Il fatto che la nuova formula dell’art. 69-vicies-semel preveda espressamente (a differenza dell’art. 53-bis) che i nuovi nominati siano “approvati” dalla Banca d’Italia pone, peraltro, qualche problema ulteriore sul piano, per l’appunto, dell’efficacia del provvedimento di rimozione e della conseguente sostituzione degli esponenti.  Sembra, infatti, doversi ritenere che, sino a quando la Banca d’Italia non abbia fornito la propria “approvazione” in merito alla nomina dei nuovi esponente – approvazione che, necessariamente, dovrà intervenire dopo la nomina da parte dell’assemblea – gli stessi non potranno entrare in carica e assumere le relative funzioni, con la conseguenza che gli esponenti “rimossi” potrebbero dover proseguire nelle loro funzioni anche dopo l’assemblea che li ha, di fatto, sostituiti. Diversamente, si dovrebbe ipotizzare l’immediata assunzione della carica da parte dei nuovi esponenti, salva la loro decadenza una volta intervenuto l’eventuale diniego da parte della Banca d’Italia: una soluzione, quest’ultima, che lascia evidentemente perplessi sia sul piano sistematico, sia sul piano delle conseguenze pratiche (anche se, sul piano pratico, è immaginabile che, prima della nomina assembleare, la società interessata cercherà di condividere, almeno per le vie brevi, con l’Autorità di vigilanza il profilo dei candidati).
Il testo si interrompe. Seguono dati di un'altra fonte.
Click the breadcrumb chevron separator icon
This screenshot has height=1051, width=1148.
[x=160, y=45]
Un ulteriore rimedio azionabile dalla Banca d’Italia riguarda la rimozione di componenti dell’Alta Dirigenza. Si tratta, nuovamente, di un istituto assolutamente nuovo per il nostro ordinamento. Il comma 3 dell’art. 69-vicies-semel prevede, in proposito, che “Ricorrendo i presupposti richiamati al comma 1, la Banca d’Italia può inoltre ordinare la rimozione di uno o più componenti dell’alta dirigenza di una banca o di una società capogruppo di un gruppo bancario”. Il comma 4 a sua volta specifica che “La Banca d’Italia approva la nomina dei componenti … della nuova alta dirigenza effettuata dal competente organo della banca”.
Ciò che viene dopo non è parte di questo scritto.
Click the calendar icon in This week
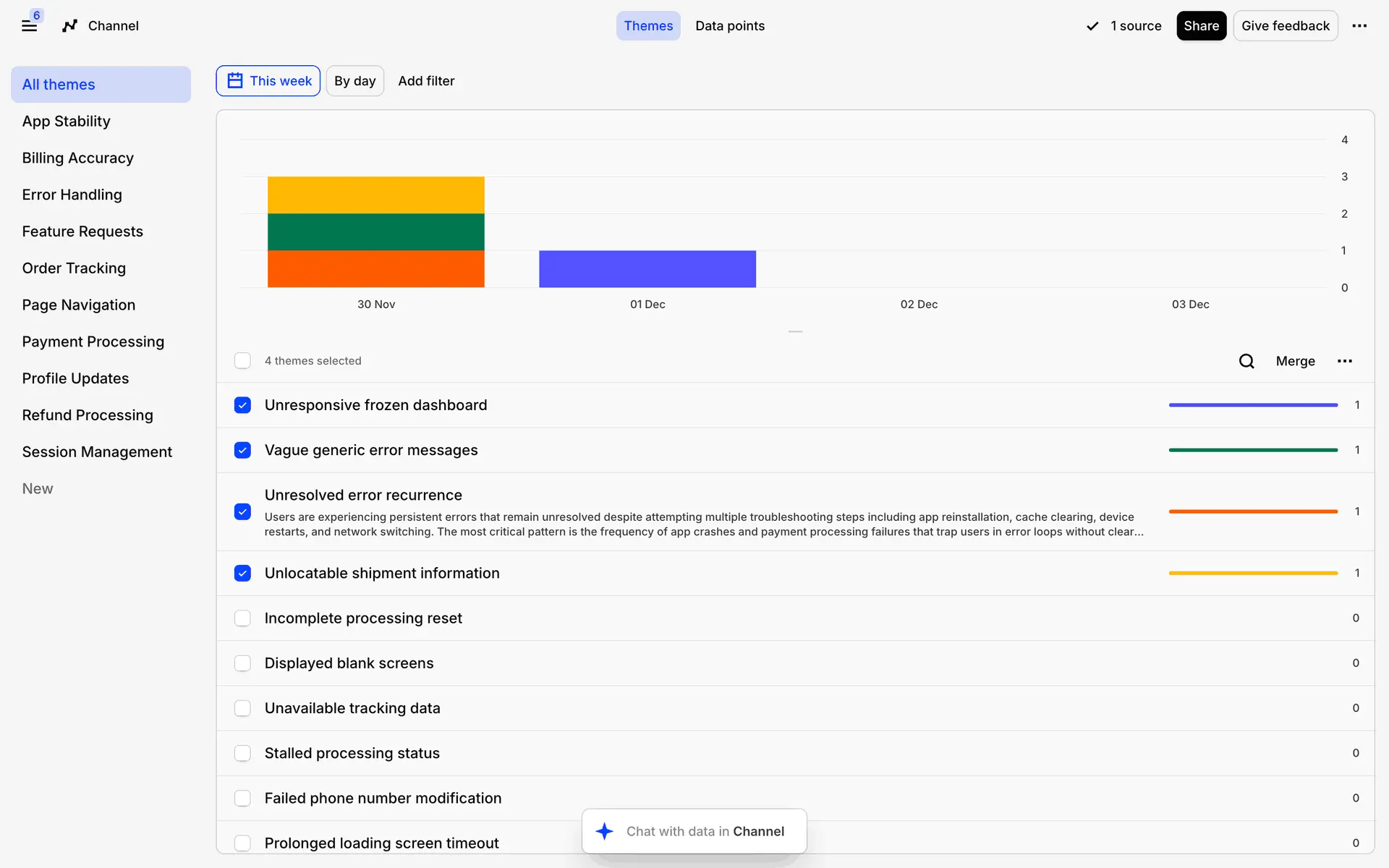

Il termine “alta dirigenza” è espressamente definito e comprende (art. 69-bis, TUB) una cerchia piuttosto ampia di persone: non soltanto, com’è intuitivo, il direttore generale, il vice-direttore generale e le cariche ad esse assimilate, ma anche i responsabili delle principali aree di affari e “coloro che rispondono direttamente all’organo amministrativo”. I presupposti coincidono con quelli previsti per la rimozione di tutti gli esponenti aziendali.
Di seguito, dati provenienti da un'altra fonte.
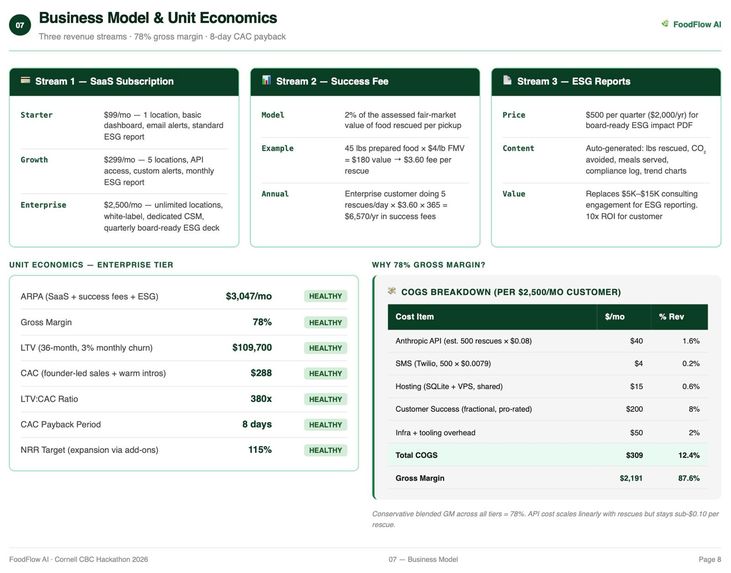The image size is (731, 573).
Task: Click the document icon beside Stream 3
Action: click(507, 80)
La fattispecie dei “commissari in temporaneo affidamento” ha preso il posto dell’istituto della c.d. “gestione provvisoria”. Il nuovo art. 75-bis, TUB prevede che – ricorrendo i presupposti indicati all’articolo 70 (i.e. quelli dell’amministrazione straordinaria) – la Banca d’Italia può nominare uno o più commissari in temporaneo affiancamento all’organo di amministrazione. La Banca d’Italia, nel provvedimento di nomina, individua funzioni, doveri e poteri dei commissari, specificandone i rapporti con l’organo amministrativo, ivi compreso, eventualmente, l’obbligo degli amministratori di consultare o di richiedere la previa autorizzazione dei commissari per l’assunzione di determinati atti o decisioni. Ricorrendo i presupposti indicati agli articoli 70 e 98, il potere di nominare uno o più commissari in temporaneo affiancamento, di cui all’articolo 75-bis, può essere esercitato nei confronti della capogruppo e della società di un gruppo bancario.